Segment Start: EXERCISE MATERIAL

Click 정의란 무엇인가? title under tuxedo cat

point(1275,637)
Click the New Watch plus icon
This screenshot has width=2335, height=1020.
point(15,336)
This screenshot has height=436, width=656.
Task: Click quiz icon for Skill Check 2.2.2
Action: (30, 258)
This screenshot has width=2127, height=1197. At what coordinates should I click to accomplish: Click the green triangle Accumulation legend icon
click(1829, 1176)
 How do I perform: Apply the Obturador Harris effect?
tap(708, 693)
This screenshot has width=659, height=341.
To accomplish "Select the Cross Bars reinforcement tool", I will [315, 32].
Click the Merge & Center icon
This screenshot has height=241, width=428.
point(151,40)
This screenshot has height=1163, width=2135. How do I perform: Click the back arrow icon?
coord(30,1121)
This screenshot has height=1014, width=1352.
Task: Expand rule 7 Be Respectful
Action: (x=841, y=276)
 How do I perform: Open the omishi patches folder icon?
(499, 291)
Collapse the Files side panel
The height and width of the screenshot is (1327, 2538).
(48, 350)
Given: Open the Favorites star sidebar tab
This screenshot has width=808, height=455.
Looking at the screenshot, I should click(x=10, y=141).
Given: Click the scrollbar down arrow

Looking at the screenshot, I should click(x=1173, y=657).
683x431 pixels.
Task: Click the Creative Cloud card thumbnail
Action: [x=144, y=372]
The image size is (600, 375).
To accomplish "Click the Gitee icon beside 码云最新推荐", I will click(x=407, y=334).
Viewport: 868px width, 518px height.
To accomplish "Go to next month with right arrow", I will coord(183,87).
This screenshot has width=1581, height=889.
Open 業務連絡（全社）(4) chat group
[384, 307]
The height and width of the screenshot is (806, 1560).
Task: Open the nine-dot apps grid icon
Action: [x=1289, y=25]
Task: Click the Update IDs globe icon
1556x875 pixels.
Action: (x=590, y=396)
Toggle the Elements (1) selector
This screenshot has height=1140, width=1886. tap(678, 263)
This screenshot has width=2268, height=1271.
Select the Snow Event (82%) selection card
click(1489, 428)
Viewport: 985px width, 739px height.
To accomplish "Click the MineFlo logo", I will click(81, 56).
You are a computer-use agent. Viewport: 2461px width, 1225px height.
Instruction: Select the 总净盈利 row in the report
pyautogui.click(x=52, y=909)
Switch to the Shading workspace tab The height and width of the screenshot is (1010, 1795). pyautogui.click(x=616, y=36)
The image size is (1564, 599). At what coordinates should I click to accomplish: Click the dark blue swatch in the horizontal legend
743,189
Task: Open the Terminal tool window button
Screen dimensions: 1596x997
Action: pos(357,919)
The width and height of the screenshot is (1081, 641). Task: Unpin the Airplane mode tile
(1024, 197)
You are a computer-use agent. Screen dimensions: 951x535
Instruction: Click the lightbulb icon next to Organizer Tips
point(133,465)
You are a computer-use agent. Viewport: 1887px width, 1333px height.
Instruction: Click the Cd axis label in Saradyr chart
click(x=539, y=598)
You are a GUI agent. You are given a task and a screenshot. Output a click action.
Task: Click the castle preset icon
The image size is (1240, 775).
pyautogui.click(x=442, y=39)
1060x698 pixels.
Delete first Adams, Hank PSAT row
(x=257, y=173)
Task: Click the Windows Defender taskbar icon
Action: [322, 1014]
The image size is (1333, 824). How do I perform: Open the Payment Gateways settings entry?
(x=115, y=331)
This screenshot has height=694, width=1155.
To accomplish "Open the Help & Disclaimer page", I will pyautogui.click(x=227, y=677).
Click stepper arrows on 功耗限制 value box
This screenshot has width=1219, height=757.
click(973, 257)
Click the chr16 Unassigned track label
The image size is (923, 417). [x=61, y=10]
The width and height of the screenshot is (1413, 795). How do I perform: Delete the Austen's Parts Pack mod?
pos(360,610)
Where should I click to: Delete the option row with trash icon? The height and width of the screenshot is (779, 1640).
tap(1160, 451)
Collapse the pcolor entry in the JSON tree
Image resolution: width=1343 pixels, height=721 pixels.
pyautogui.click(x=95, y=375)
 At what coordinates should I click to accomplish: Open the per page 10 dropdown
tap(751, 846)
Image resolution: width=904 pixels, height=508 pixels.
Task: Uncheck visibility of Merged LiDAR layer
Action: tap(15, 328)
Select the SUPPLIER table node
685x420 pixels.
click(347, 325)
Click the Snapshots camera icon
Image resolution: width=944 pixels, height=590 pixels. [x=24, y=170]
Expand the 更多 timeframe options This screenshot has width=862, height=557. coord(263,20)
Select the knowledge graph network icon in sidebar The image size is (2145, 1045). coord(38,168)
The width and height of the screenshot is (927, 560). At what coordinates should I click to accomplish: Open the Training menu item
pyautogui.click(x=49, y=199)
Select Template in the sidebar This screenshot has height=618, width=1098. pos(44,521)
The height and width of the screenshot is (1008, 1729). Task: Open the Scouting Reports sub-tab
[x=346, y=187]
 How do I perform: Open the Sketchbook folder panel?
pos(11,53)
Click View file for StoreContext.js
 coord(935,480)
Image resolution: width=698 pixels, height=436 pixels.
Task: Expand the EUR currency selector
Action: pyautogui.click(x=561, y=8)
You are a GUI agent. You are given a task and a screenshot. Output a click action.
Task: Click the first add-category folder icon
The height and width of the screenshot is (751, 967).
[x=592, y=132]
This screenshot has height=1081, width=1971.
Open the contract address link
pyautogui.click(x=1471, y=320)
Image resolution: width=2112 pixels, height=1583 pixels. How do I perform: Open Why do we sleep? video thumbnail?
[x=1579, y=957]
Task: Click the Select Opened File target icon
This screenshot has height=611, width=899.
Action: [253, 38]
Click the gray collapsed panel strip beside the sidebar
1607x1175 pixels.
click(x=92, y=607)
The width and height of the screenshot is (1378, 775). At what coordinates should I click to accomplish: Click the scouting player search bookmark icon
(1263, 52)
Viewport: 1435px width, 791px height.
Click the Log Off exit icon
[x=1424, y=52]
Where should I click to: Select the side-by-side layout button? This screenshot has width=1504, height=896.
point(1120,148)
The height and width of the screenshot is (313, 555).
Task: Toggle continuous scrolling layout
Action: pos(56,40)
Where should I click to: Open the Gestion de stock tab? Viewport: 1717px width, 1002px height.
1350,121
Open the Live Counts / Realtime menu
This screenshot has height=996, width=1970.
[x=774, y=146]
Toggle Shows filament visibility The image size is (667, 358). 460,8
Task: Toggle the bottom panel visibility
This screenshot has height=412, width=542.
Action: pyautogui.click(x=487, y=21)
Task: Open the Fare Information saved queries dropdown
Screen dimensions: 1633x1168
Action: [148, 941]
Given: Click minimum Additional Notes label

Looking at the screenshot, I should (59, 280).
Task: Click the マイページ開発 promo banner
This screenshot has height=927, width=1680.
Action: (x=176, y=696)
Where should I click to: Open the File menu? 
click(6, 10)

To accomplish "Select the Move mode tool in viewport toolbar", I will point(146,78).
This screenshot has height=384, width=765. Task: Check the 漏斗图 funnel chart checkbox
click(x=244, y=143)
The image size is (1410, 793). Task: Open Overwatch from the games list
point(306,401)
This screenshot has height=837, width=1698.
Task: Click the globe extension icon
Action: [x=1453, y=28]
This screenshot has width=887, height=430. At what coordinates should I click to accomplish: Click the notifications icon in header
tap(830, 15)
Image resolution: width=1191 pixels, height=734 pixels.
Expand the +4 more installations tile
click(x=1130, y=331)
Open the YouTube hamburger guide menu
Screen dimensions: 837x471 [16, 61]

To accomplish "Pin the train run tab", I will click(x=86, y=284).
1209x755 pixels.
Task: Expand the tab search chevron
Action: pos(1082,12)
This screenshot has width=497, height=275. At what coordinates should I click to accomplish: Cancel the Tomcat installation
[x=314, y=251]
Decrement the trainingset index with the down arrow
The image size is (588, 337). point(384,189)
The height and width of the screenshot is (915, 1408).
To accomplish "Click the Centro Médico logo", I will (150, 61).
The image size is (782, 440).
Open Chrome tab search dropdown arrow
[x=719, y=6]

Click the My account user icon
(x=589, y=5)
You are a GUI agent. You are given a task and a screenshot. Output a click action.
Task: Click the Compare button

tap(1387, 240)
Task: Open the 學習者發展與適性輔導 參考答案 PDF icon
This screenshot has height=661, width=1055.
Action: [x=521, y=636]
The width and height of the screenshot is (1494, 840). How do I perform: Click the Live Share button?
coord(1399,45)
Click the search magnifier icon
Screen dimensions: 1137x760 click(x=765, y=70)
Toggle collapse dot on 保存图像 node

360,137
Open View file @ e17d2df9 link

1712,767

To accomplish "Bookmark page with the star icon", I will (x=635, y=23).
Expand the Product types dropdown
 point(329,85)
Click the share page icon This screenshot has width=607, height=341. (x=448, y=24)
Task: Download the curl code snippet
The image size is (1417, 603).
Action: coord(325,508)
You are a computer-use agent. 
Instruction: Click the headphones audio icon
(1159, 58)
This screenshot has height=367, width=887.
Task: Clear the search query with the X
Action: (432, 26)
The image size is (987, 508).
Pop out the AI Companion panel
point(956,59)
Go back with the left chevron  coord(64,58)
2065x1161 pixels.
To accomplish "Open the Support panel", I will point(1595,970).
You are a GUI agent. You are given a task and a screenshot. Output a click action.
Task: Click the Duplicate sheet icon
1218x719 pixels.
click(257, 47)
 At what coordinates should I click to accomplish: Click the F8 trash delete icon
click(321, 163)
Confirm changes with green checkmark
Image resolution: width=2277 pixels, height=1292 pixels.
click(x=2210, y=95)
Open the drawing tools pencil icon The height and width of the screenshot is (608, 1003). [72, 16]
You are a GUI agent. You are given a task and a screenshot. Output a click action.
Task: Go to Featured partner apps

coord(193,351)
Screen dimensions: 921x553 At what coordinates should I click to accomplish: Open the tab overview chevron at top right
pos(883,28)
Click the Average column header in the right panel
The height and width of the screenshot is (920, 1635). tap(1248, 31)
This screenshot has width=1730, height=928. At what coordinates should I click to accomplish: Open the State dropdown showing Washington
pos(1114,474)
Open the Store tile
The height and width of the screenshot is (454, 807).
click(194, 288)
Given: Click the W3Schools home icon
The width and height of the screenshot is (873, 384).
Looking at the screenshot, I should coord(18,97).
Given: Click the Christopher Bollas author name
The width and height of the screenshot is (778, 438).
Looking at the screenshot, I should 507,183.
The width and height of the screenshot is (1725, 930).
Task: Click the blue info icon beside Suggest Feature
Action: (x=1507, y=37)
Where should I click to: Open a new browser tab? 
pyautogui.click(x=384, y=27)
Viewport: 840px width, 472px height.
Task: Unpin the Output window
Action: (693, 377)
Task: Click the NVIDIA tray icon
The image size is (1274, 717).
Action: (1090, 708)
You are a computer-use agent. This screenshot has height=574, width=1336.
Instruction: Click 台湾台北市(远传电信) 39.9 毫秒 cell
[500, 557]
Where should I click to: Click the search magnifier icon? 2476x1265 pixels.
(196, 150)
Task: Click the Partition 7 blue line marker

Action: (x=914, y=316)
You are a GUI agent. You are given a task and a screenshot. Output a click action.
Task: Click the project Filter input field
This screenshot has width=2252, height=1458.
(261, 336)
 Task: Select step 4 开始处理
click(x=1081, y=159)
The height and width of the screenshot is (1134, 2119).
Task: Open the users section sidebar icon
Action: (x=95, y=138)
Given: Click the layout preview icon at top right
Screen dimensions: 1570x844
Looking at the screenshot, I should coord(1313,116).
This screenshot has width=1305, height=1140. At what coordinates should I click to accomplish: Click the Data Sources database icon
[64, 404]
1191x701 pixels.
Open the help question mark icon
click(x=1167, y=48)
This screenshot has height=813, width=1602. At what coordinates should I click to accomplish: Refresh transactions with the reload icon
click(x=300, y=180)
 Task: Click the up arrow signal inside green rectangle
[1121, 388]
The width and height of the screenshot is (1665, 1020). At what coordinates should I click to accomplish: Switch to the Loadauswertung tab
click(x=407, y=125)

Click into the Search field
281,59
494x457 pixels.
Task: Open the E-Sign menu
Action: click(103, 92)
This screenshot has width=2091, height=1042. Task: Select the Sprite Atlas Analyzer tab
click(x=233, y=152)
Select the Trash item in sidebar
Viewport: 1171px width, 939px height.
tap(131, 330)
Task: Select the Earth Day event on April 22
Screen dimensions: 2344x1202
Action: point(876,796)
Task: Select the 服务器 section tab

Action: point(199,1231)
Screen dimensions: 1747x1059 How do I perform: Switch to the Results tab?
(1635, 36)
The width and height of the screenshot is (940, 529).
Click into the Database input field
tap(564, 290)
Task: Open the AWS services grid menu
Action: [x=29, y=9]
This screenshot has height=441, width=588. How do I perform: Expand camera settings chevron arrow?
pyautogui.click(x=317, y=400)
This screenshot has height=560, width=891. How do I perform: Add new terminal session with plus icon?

Segment End: EXERCISE MATERIAL

All lines from the start of the entries through the line where "This screenshot has width=1581, height=889." sits should be duplicated exactly, with nothing else in the output.

Click 정의란 무엇인가? title under tuxedo cat

point(1275,637)
Click the New Watch plus icon
This screenshot has width=2335, height=1020.
point(15,336)
This screenshot has height=436, width=656.
Task: Click quiz icon for Skill Check 2.2.2
Action: (30, 258)
This screenshot has width=2127, height=1197. At what coordinates should I click to accomplish: Click the green triangle Accumulation legend icon
click(1829, 1176)
 How do I perform: Apply the Obturador Harris effect?
tap(708, 693)
This screenshot has width=659, height=341.
To accomplish "Select the Cross Bars reinforcement tool", I will [315, 32].
Click the Merge & Center icon
This screenshot has height=241, width=428.
point(151,40)
This screenshot has height=1163, width=2135. How do I perform: Click the back arrow icon?
coord(30,1121)
This screenshot has height=1014, width=1352.
Task: Expand rule 7 Be Respectful
Action: (x=841, y=276)
 How do I perform: Open the omishi patches folder icon?
(499, 291)
Collapse the Files side panel
The height and width of the screenshot is (1327, 2538).
(48, 350)
Given: Open the Favorites star sidebar tab
This screenshot has width=808, height=455.
Looking at the screenshot, I should click(x=10, y=141).
Given: Click the scrollbar down arrow

Looking at the screenshot, I should click(x=1173, y=657).
683x431 pixels.
Task: Click the Creative Cloud card thumbnail
Action: [x=144, y=372]
The image size is (600, 375).
To accomplish "Click the Gitee icon beside 码云最新推荐", I will click(x=407, y=334).
Viewport: 868px width, 518px height.
To accomplish "Go to next month with right arrow", I will coord(183,87).
This screenshot has width=1581, height=889.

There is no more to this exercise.